La confiance est donc un élément central dans les relations humaines. Développer un climat de confiance au sein des équipes de travail constitue un enjeu important. Certaines pratiques de renforcement d’équipes (ou team building) peuvent notamment être mises en place par les managers afin de faciliter le développement de relations de confiance au sein de leur équipe, et par extension leur cohésion et leur communication (voir Tannenbaum et coll., 1992, cité dans Dirks & Ferrin, 2001 ; DiMeglio et coll., 2005).
Préserver la confiance au sein d’un système peut néanmoins vite s’avérer très délicat. Alors que la confiance interpersonnelle demande généralement beaucoup de temps et d’interactions positives pour se développer, elle n’en est pas moins fragile. Kramer (1999) évoque plusieurs raisons à cette fragilité, dont le fait que l’on remarque plus facilement les événements négatifs que les événements positifs, et qu’un événement négatif influence davantage notre jugement d’autrui qu’un événement positif. Concrètement, cela implique que si la grande qualité des rapports rendus jusqu’alors par Romain n’était pas forcément remarquée par ses collègues ou son supérieur, la petite erreur qui s’est glissée dans sa dernière production a au contraire immédiatement été détectée. Cette dernière sera forcément prise en compte le jour où se posera la question de savoir si Romain est digne confiance ou non.
Cela étant, tout le monde (ou presque) a droit à une seconde chance. Kim et collaborateurs (2004) se sont intéressés à la façon dont un individu, après avoir commis une faute, peut restaurer la confiance qui lui était initialement accordée. Les résultats sont unanimes : les individus ayant commis par le passé une faute de moralité (c’est-à-dire une faute commise intentionnellement, pour en tirer un quelconque profit) ont tout intérêt à nier les faits. Au contraire, les individus ayant commis une faute de compétence (c’est-à-dire une erreur lors de la résolution d’une tâche par manque de connaissances sur le sujet) ou dont l’interlocuteur détient la preuve de la culpabilité, ont tout intérêt à reconnaître leur erreur, à demander pardon et à promettre que cela ne se reproduira plus. De manière générale, faire preuve de remord permet d’attester de son repenti.
Vers une extension du modèle de Mayer et collaborateurs (1995)

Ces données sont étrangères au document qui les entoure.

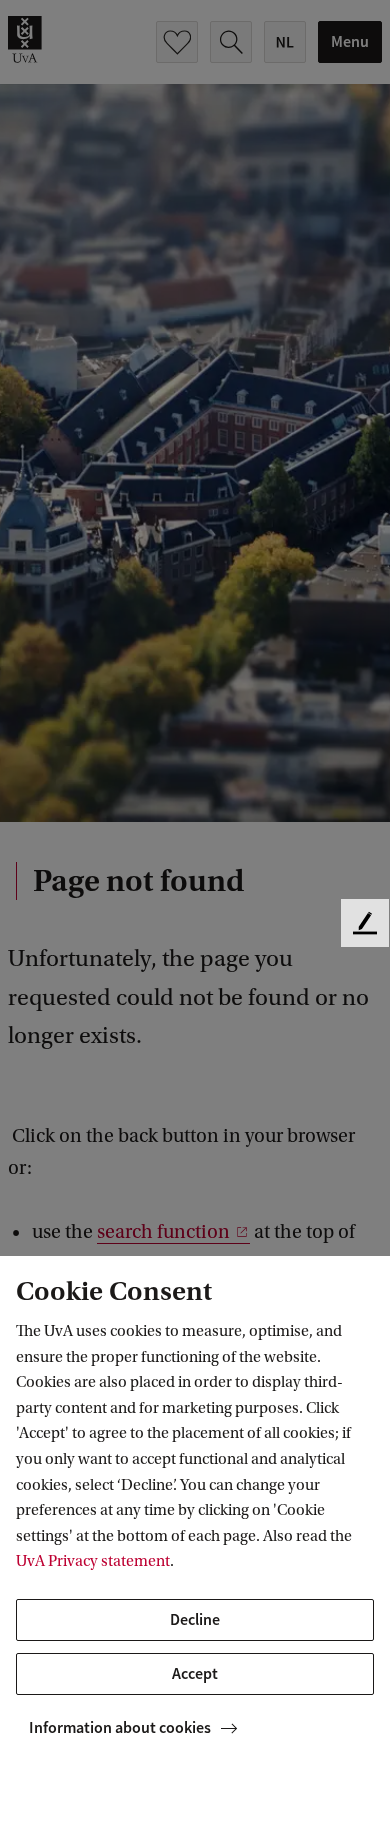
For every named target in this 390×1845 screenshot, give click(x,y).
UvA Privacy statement (93, 1561)
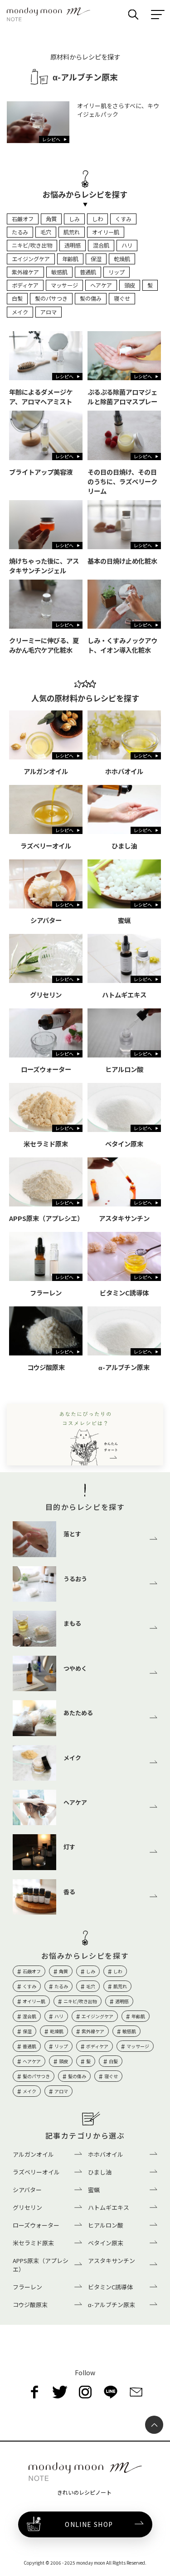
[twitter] (60, 2392)
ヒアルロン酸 (105, 2225)
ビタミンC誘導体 (110, 2287)
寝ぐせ (122, 298)
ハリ (126, 245)
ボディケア (25, 285)
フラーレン (27, 2287)
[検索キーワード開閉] (133, 14)
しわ (97, 219)
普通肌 (88, 272)
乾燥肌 (122, 259)
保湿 (96, 259)
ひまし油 (100, 2172)
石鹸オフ (23, 219)
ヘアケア (101, 285)
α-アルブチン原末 (111, 2304)
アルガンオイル (33, 2154)
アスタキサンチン (111, 2260)
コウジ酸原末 (30, 2304)
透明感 (72, 245)
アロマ (48, 312)
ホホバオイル (105, 2154)
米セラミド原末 (33, 2242)
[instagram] (85, 2392)
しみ (74, 219)
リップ (116, 272)
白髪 (17, 298)
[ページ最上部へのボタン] (154, 2425)
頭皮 (129, 285)
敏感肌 (59, 272)
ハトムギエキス (108, 2207)
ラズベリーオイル (36, 2172)
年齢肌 (70, 259)
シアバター (27, 2189)
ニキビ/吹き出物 (32, 245)
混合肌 (101, 245)
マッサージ (64, 285)
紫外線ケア (25, 272)
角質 (51, 219)
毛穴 (45, 232)
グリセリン (27, 2207)
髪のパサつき (51, 298)
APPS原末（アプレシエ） (40, 2264)
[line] (110, 2392)
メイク (20, 312)
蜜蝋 (94, 2189)
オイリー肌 (105, 232)
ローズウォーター (36, 2225)
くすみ (123, 219)
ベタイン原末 (105, 2242)
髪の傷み (91, 298)
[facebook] (34, 2392)
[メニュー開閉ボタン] (158, 14)
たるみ (20, 232)
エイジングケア (31, 259)
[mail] (136, 2392)
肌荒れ (71, 232)
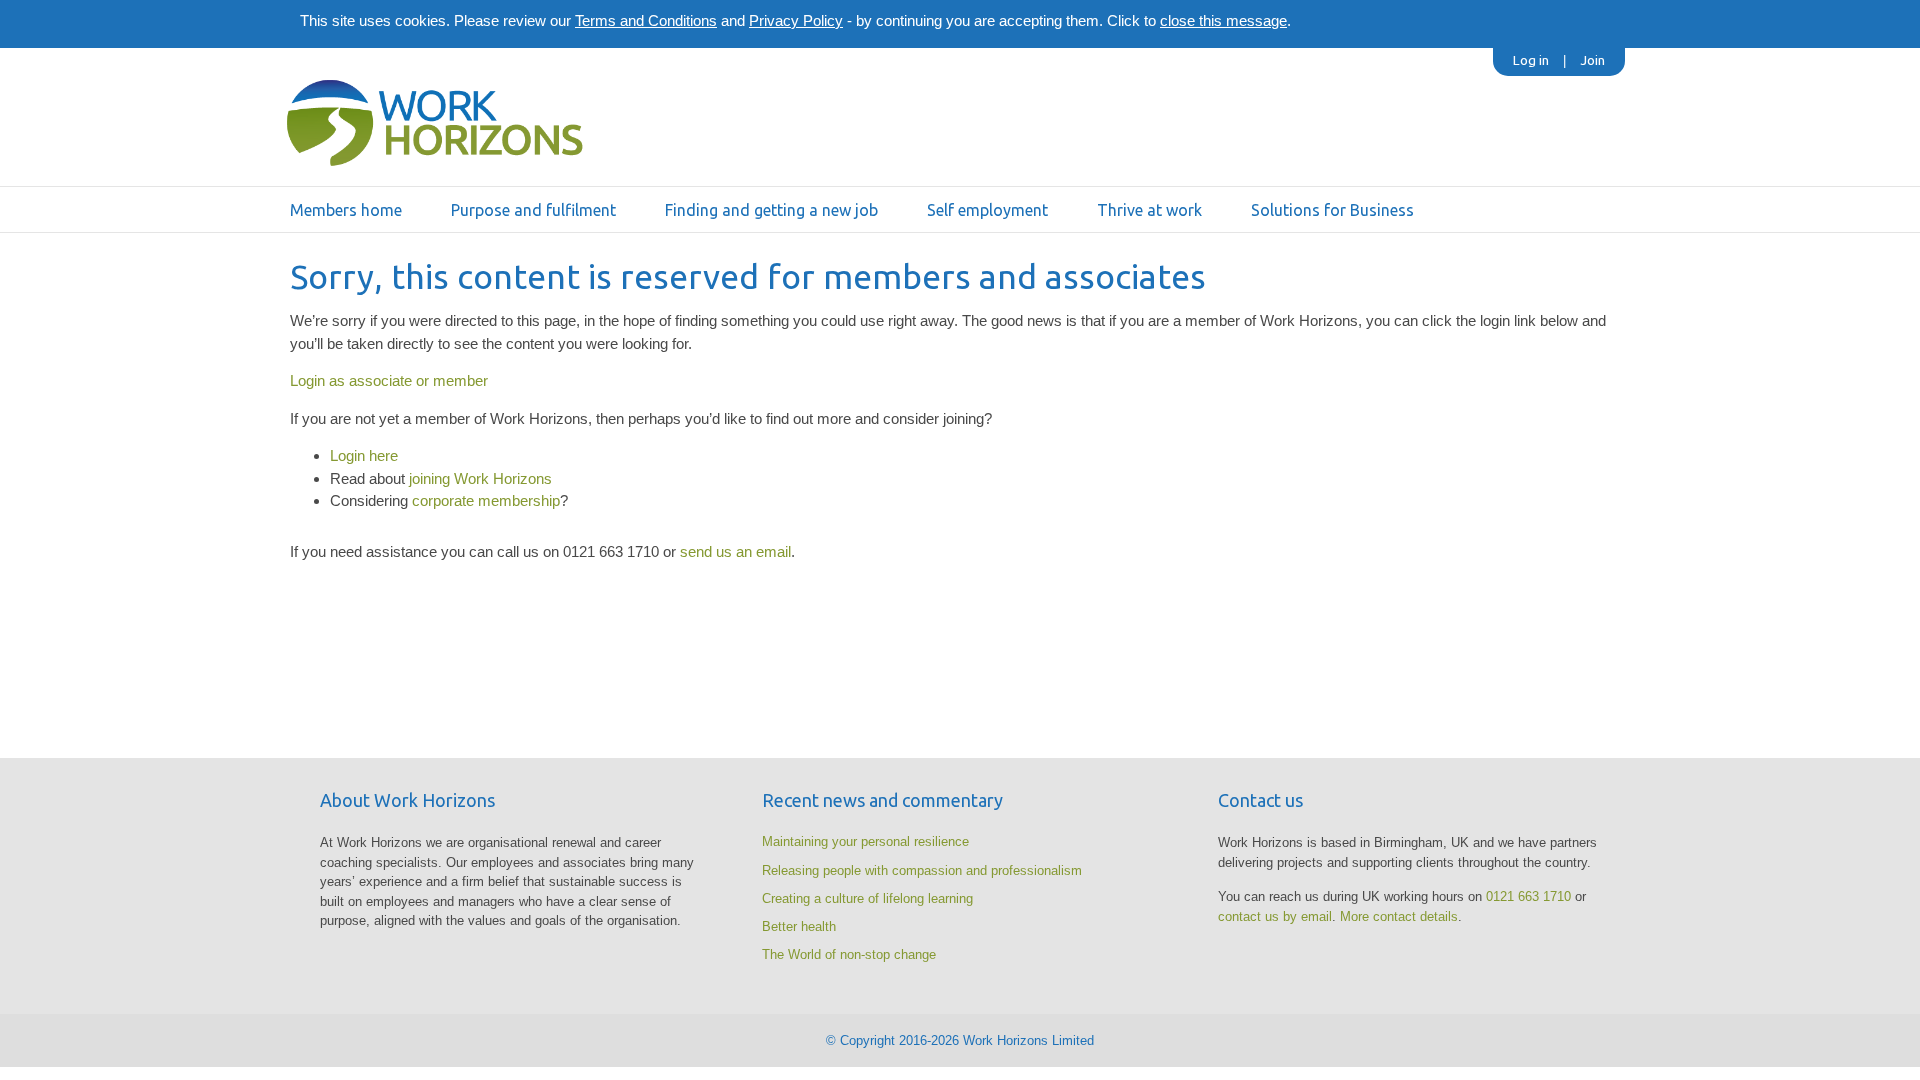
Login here (364, 455)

Bien qu’étant une excellente base pour comprendre la confiance interpersonnelle de manière générale, le modèle de Mayer et collaborateurs (1995) est un modèle simplifié qui passe sous silence certains facteurs influençant la confiance. Ainsi, Burke et collaborateurs (2007) proposent un modèle de la confiance interpersonnelle impliquant d’autres facteurs comme la réputation de la cible, ou encore le climat qui règne au sein de l’équipe de travail et de l’entreprise. Plus récemment, Massey et collaborateurs (2019) ont élaboré un modèle basé sur une confiance bidimensionnelle avec la confiance affective, qui découle de la bienveillance perçue chez autrui, et la confiance cognitive, qui découle de sa compétence perçue. Ils proposent également de nouveaux déterminants de la confiance tels que le pouvoir et l’interdépendance des parties ou leurs similarités socioculturelles, ainsi que de nouvelles conséquences telles qu’une perception accrue de l’efficacité de la relation au travail ou encore la diminution du nombre de conflits entre les parties. Notons que ces modèles de la confiance ne représentent qu’une partie sélective de ceux actuellement présents dans la littérature.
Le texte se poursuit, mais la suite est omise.